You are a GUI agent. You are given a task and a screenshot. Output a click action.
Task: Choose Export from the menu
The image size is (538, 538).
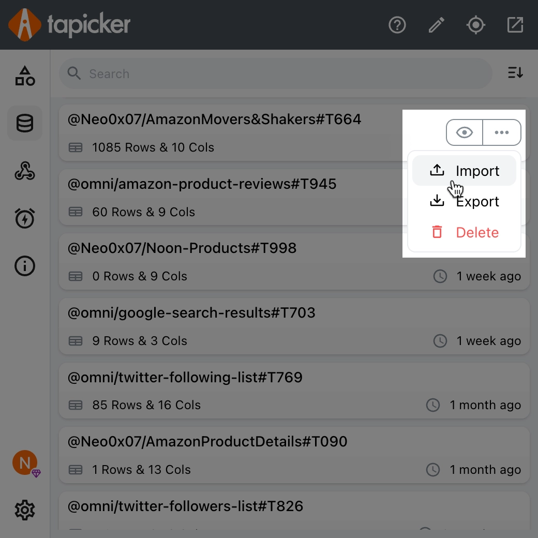465,201

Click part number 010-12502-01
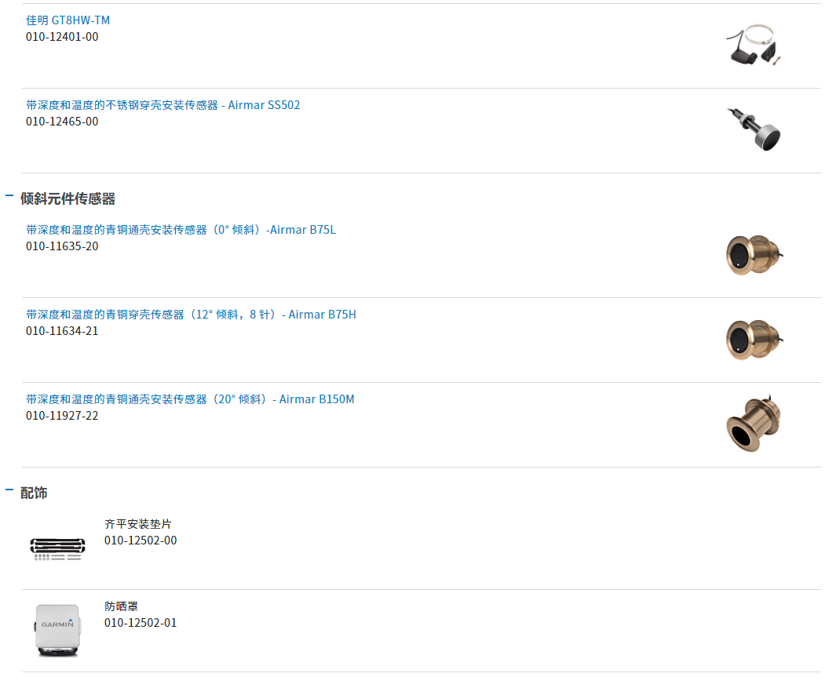coord(141,623)
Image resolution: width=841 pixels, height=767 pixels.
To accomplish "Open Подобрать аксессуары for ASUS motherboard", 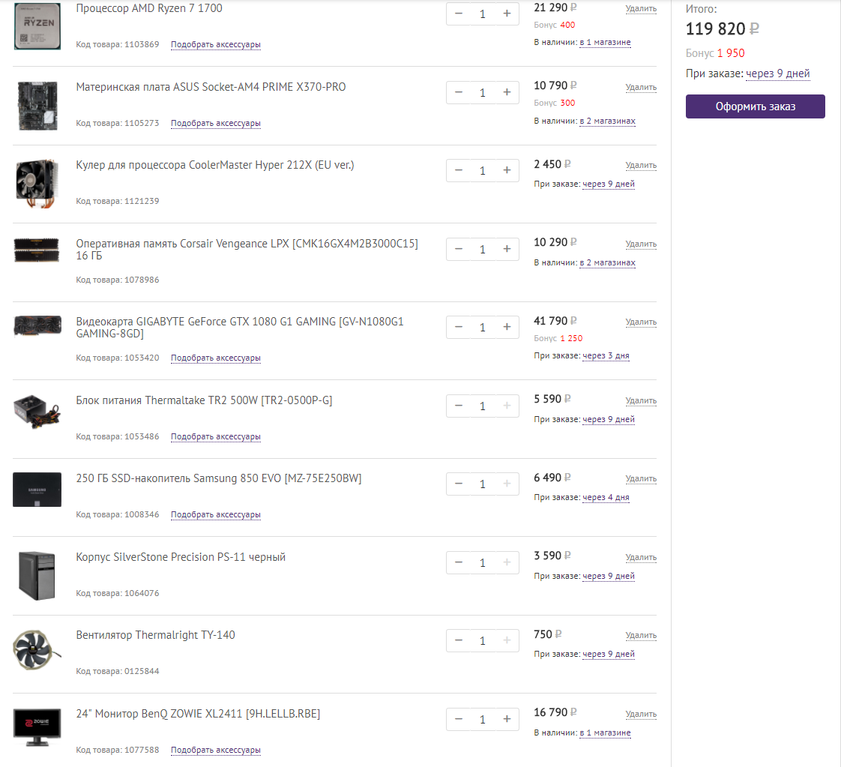I will click(x=216, y=123).
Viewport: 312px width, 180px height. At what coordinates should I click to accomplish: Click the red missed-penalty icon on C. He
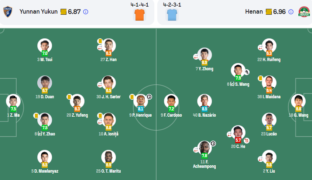(x=247, y=141)
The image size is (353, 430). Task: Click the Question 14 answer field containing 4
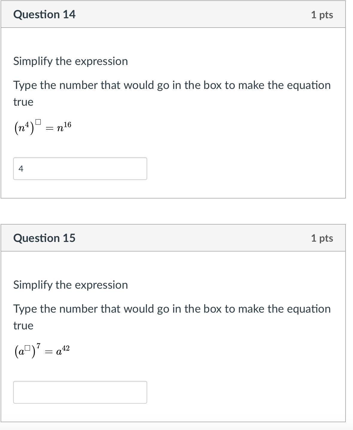coord(80,169)
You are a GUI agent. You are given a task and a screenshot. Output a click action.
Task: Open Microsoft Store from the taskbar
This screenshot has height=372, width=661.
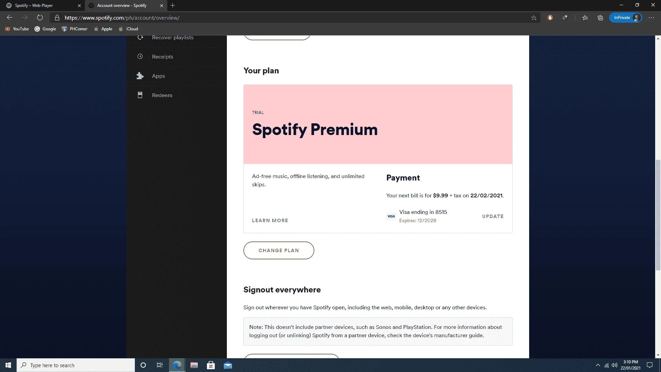(211, 365)
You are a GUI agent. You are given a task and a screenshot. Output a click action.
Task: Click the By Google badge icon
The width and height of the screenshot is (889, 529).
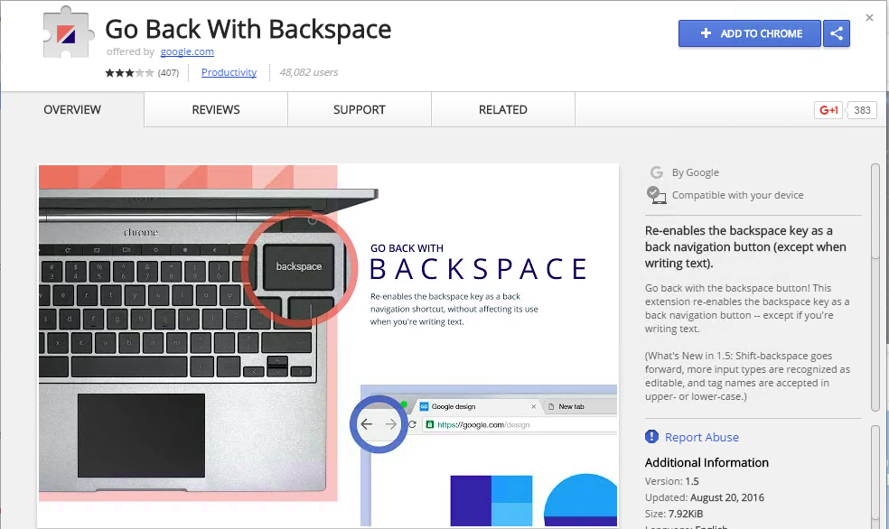pos(657,172)
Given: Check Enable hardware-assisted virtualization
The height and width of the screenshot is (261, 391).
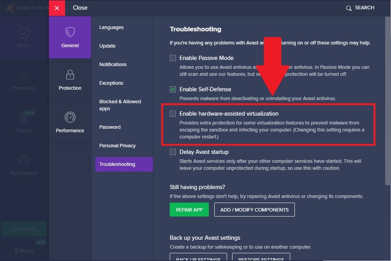Looking at the screenshot, I should (173, 114).
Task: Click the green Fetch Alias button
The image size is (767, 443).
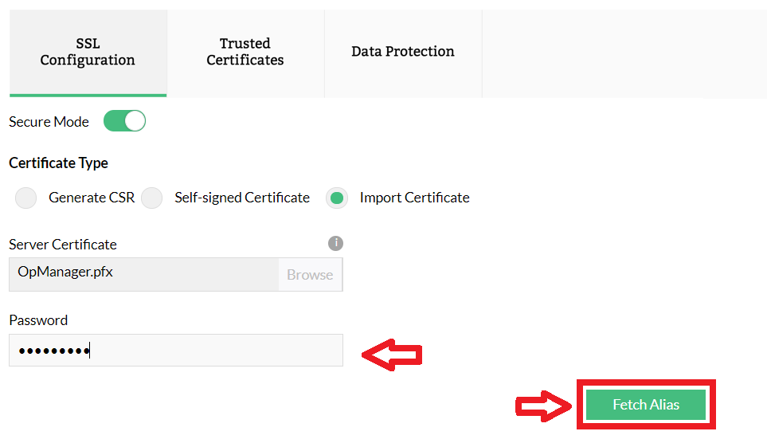Action: (646, 405)

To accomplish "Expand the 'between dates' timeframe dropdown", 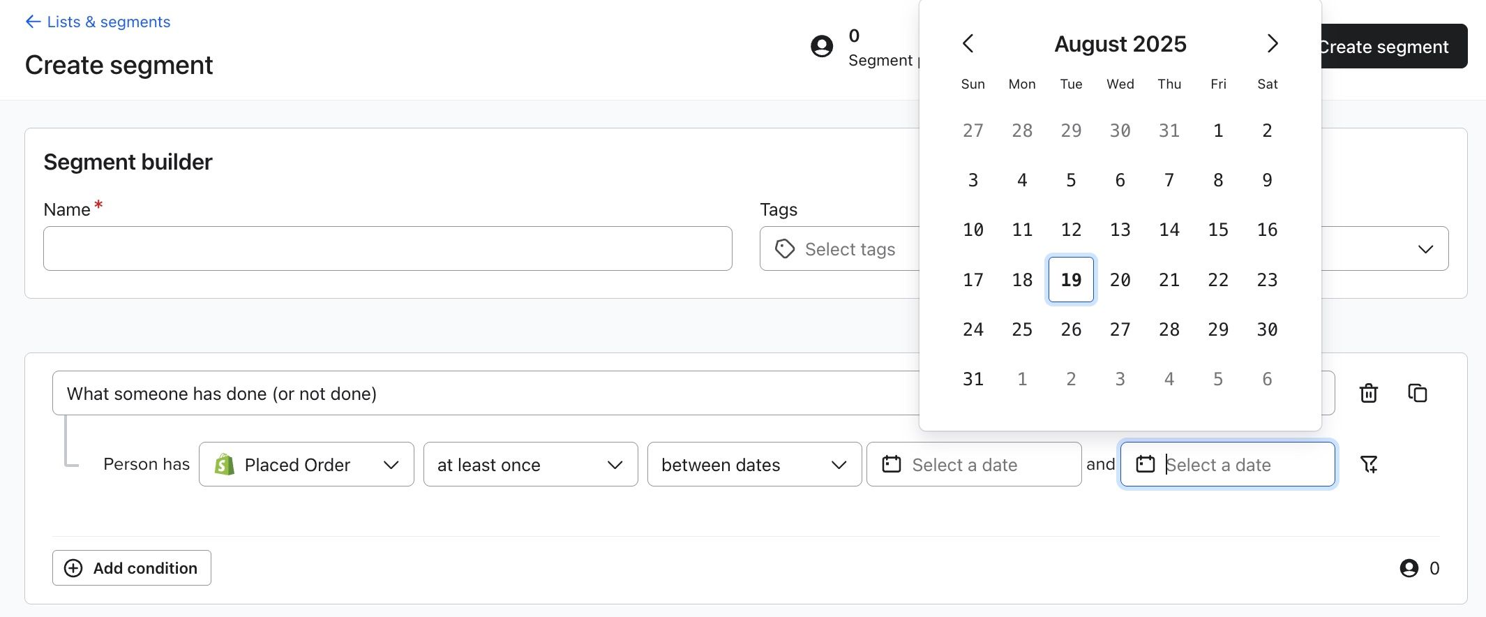I will pos(754,464).
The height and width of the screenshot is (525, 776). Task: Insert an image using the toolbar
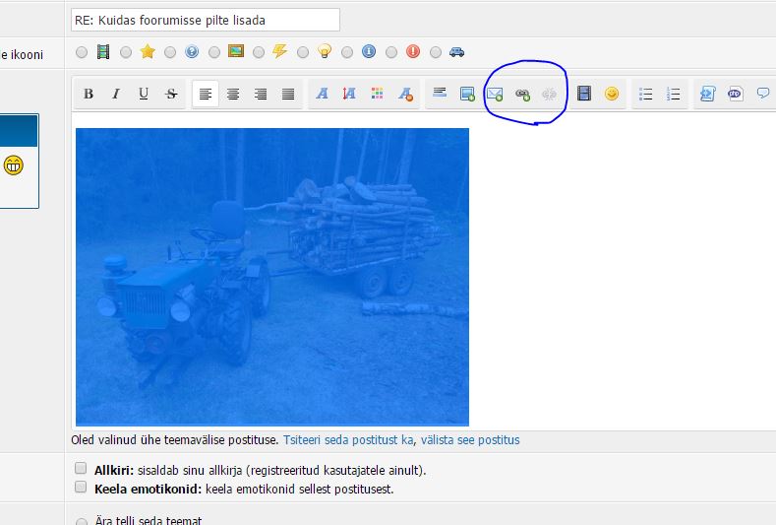coord(467,95)
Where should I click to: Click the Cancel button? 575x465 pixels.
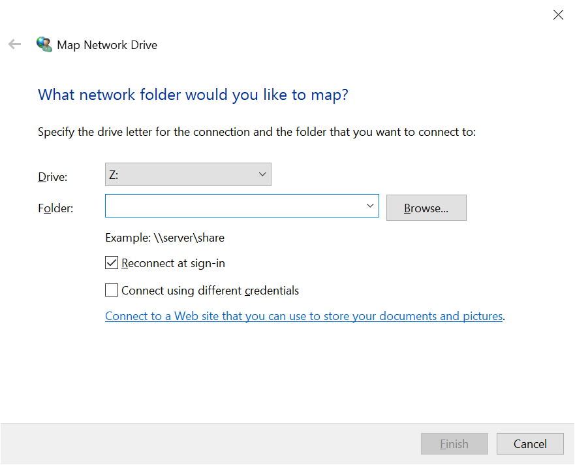(x=529, y=443)
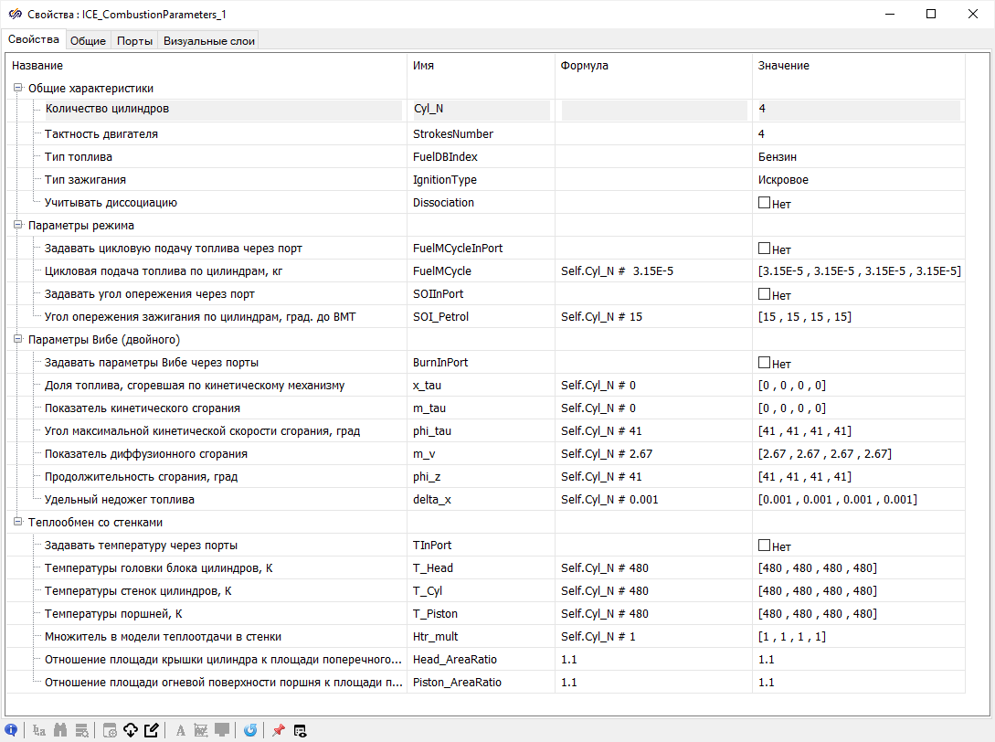Click the cloud download icon
Image resolution: width=995 pixels, height=742 pixels.
pyautogui.click(x=130, y=730)
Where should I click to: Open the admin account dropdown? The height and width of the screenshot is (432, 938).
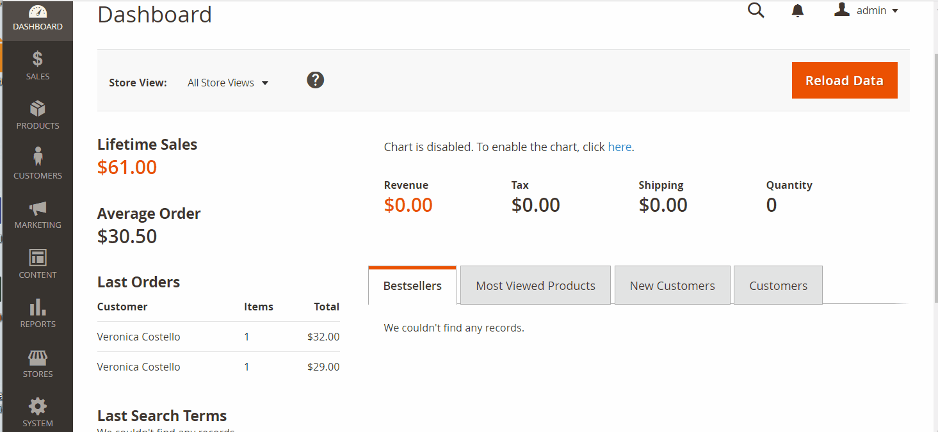867,11
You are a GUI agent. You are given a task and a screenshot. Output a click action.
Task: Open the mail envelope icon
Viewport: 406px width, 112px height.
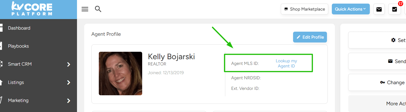click(x=379, y=9)
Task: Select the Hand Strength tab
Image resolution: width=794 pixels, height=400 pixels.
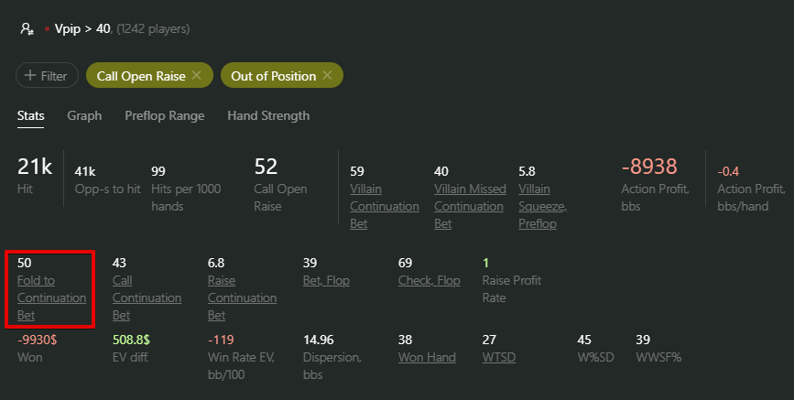Action: pos(268,116)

Your goal
Take the lines from the one containing "Where should I click to: Click" through the final line of the listing above and print them exactly, including both ends but no pictures.

Solution to this problem
Where should I click to: Click the Cancel button? 575x465 pixels.
(x=529, y=443)
Click the cloud download icon
Image resolution: width=995 pixels, height=742 pixels.
pyautogui.click(x=130, y=730)
Where should I click to: Open the admin account dropdown? The height and width of the screenshot is (432, 938).
867,11
You are a GUI agent. You are given a task and a screenshot. Output a click action.
Task: Open the mail envelope icon
Viewport: 406px width, 112px height.
click(x=379, y=9)
Task: Select the Hand Strength tab
Image resolution: width=794 pixels, height=400 pixels.
Action: pos(268,116)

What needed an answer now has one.